- _Stored items from a collection_
Start of Block
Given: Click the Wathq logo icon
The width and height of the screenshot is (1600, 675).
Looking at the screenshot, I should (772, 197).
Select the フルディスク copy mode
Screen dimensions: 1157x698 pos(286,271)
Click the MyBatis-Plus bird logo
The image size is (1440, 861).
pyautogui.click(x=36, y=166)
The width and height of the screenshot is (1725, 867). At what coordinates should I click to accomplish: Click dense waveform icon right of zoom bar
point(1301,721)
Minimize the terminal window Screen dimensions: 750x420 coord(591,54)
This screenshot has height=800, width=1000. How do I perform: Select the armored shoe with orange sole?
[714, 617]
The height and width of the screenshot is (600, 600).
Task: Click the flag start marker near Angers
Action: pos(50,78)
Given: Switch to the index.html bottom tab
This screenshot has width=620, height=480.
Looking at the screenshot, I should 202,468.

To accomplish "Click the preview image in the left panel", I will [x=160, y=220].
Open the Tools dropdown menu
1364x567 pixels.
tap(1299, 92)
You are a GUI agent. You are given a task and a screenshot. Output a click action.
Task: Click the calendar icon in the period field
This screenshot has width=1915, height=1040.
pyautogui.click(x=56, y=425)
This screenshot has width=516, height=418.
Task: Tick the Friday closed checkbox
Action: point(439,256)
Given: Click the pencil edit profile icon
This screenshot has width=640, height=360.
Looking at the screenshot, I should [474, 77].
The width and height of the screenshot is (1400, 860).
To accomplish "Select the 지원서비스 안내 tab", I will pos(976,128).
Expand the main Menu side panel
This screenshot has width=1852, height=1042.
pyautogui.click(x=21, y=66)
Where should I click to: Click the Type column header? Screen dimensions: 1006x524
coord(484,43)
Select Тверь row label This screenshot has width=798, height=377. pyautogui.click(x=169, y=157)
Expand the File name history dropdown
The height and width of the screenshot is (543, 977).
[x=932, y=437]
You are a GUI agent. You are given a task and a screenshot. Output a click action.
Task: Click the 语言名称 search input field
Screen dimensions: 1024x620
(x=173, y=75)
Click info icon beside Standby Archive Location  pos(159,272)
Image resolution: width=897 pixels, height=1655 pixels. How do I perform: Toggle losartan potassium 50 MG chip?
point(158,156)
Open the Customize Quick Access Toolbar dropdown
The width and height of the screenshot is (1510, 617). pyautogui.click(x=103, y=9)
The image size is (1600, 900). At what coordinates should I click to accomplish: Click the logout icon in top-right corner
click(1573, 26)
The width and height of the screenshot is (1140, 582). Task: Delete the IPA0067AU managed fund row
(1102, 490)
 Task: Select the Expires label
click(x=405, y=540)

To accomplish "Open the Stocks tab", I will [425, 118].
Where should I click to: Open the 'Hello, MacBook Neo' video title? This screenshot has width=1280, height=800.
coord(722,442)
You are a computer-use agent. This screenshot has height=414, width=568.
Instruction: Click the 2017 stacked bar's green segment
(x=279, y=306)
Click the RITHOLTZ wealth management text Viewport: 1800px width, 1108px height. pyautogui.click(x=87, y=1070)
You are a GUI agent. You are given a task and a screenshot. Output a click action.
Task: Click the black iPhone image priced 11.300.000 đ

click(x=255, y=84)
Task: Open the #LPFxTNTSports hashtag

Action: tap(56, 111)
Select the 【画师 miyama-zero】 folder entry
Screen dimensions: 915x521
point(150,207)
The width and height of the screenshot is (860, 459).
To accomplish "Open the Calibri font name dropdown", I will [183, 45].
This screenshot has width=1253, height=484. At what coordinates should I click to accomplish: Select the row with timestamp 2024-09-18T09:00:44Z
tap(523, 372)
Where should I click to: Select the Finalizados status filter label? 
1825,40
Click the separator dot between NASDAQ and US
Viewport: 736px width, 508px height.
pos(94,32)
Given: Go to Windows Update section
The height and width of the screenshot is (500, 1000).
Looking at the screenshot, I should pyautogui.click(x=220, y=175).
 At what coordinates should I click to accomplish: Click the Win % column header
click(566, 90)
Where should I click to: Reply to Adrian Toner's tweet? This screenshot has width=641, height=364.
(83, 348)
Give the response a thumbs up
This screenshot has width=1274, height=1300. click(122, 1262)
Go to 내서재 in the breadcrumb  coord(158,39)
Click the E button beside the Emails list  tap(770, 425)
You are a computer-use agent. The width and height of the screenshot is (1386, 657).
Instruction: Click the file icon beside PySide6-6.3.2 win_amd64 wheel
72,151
End of Block
- _Activity_
Transcribe all entries exactly as they appear above.

- _Response to the task_
Given: Click the Wathq logo icon
The width and height of the screenshot is (1600, 675).
Looking at the screenshot, I should (772, 197).
Select the フルディスク copy mode
Screen dimensions: 1157x698 pos(286,271)
Click the MyBatis-Plus bird logo
The image size is (1440, 861).
pyautogui.click(x=36, y=166)
The width and height of the screenshot is (1725, 867). At what coordinates should I click to accomplish: Click dense waveform icon right of zoom bar
point(1301,721)
Minimize the terminal window Screen dimensions: 750x420 coord(591,54)
This screenshot has height=800, width=1000. How do I perform: Select the armored shoe with orange sole?
[714, 617]
The height and width of the screenshot is (600, 600).
Task: Click the flag start marker near Angers
Action: pos(50,78)
Given: Switch to the index.html bottom tab
This screenshot has width=620, height=480.
Looking at the screenshot, I should 202,468.

To accomplish "Click the preview image in the left panel", I will [x=160, y=220].
Open the Tools dropdown menu
1364x567 pixels.
tap(1299, 92)
You are a GUI agent. You are given a task and a screenshot. Output a click action.
Task: Click the calendar icon in the period field
This screenshot has width=1915, height=1040.
pyautogui.click(x=56, y=425)
This screenshot has width=516, height=418.
Task: Tick the Friday closed checkbox
Action: point(439,256)
Given: Click the pencil edit profile icon
This screenshot has width=640, height=360.
Looking at the screenshot, I should [474, 77].
The width and height of the screenshot is (1400, 860).
To accomplish "Select the 지원서비스 안내 tab", I will pos(976,128).
Expand the main Menu side panel
This screenshot has width=1852, height=1042.
pyautogui.click(x=21, y=66)
Where should I click to: Click the Type column header? Screen dimensions: 1006x524
coord(484,43)
Select Тверь row label This screenshot has width=798, height=377. pyautogui.click(x=169, y=157)
Expand the File name history dropdown
The height and width of the screenshot is (543, 977).
[x=932, y=437]
You are a GUI agent. You are given a task and a screenshot. Output a click action.
Task: Click the 语言名称 search input field
Screen dimensions: 1024x620
(x=173, y=75)
Click info icon beside Standby Archive Location  pos(159,272)
Image resolution: width=897 pixels, height=1655 pixels. How do I perform: Toggle losartan potassium 50 MG chip?
point(158,156)
Open the Customize Quick Access Toolbar dropdown
The width and height of the screenshot is (1510, 617). pyautogui.click(x=103, y=9)
The image size is (1600, 900). At what coordinates should I click to accomplish: Click the logout icon in top-right corner
click(1573, 26)
The width and height of the screenshot is (1140, 582). Task: Delete the IPA0067AU managed fund row
(1102, 490)
 Task: Select the Expires label
click(x=405, y=540)

To accomplish "Open the Stocks tab", I will [425, 118].
Where should I click to: Open the 'Hello, MacBook Neo' video title? This screenshot has width=1280, height=800.
coord(722,442)
You are a computer-use agent. This screenshot has height=414, width=568.
Instruction: Click the 2017 stacked bar's green segment
(x=279, y=306)
Click the RITHOLTZ wealth management text Viewport: 1800px width, 1108px height. pyautogui.click(x=87, y=1070)
You are a GUI agent. You are given a task and a screenshot. Output a click action.
Task: Click the black iPhone image priced 11.300.000 đ

click(x=255, y=84)
Task: Open the #LPFxTNTSports hashtag

Action: tap(56, 111)
Select the 【画师 miyama-zero】 folder entry
Screen dimensions: 915x521
point(150,207)
The width and height of the screenshot is (860, 459).
To accomplish "Open the Calibri font name dropdown", I will [183, 45].
This screenshot has width=1253, height=484. At what coordinates should I click to accomplish: Select the row with timestamp 2024-09-18T09:00:44Z
tap(523, 372)
Where should I click to: Select the Finalizados status filter label? 
1825,40
Click the separator dot between NASDAQ and US
Viewport: 736px width, 508px height.
pos(94,32)
Given: Go to Windows Update section
The height and width of the screenshot is (500, 1000).
Looking at the screenshot, I should pyautogui.click(x=220, y=175).
 At what coordinates should I click to accomplish: Click the Win % column header
click(566, 90)
Where should I click to: Reply to Adrian Toner's tweet? This screenshot has width=641, height=364.
(83, 348)
Give the response a thumbs up
This screenshot has width=1274, height=1300. click(122, 1262)
Go to 내서재 in the breadcrumb  coord(158,39)
Click the E button beside the Emails list  tap(770, 425)
You are a computer-use agent. The width and height of the screenshot is (1386, 657).
Instruction: Click the file icon beside PySide6-6.3.2 win_amd64 wheel
72,151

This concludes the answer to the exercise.